There is no way in something the size of America that you can maintain population, even a tenth the population, if you forbid private transport. There will not be the ability to live remote to grow food. And unless people are now like angels, and don’t need to eat, that won’t work.
I mean, guys, I know you can live in places like NYC without a car. In fact, a privately owned car might be an hindrance, though people still have them from when they need to live. But from my reading (I’ve never lived there) that also restricts you. If my reading is correct, each neighborhood is almost a city in itself, experience wise, and you rarely venture out of it. Okay, you don’t need to. You have everything right there. But the everything you have depends on people who live remote to very remote, and need private cars, because their lives don’t move at the rhythm of public transport. And because public transport is hard to organize for remote and dispersed population.
I mean, they can ban privately owned vehicles. Of course they can. But at that point they are running straight into “never give an order you know won’t be obeyed.” Because even tiny Sri-Lanka rebelled after its rulers attempted to starve it with dictatorial mandates.
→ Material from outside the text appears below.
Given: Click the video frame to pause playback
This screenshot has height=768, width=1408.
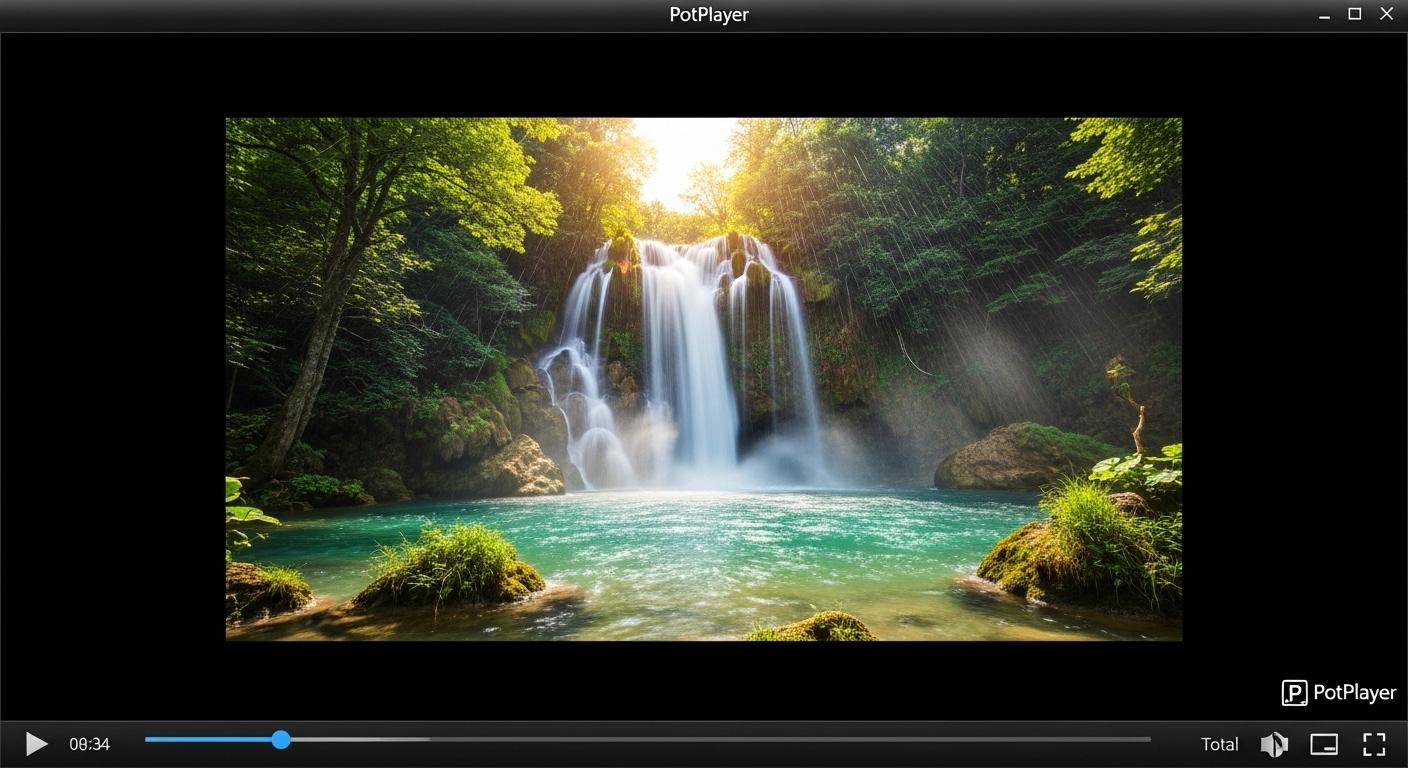Looking at the screenshot, I should [x=703, y=378].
And sure, they can ban things on the sly by making gas super-expensive banning sales and new cars and…. If you assume Americans are less inventive than Cubans who have managed without new parts for over fifty years and still have functioning cars. And if you assume that within a month there wouldn’t be homemade cars made of plywood and living room sofas running on used fry oil. These are things I don’t advise to assume. Not if you put Americans in a place where it’s “Be inventive” or “die.” I mean, if you’re going to have to break the law to drive a car, might as well break it and build your own cheaper one.
And yes, I do realize this puerile “Super genius” would tell me that reducing population is the point of it. Somehow these idiots never realize THEY are the population they want to reduce. They always think their non-existent massive brains would rescue them from doom. Somehow. They’re too valuable to the state, I think is their idea. That they might be most valuable as compost is not something they contemplate. Which…. is the limitation of their brains.
Ultimately perhaps I shouldn’t be too upset at the poor idiots. The left is at war with reality. Why wouldn’t its indoctrinated cannon fodder think it’s a just war?
And now I’m going to take a nap. Which is more productive than trying to figure out what’s in these morons’ heads, right?
There might be doctor later, when husband comes down from the office. I hope not, but there might be.
I’ll just make lemon tea in the meantime.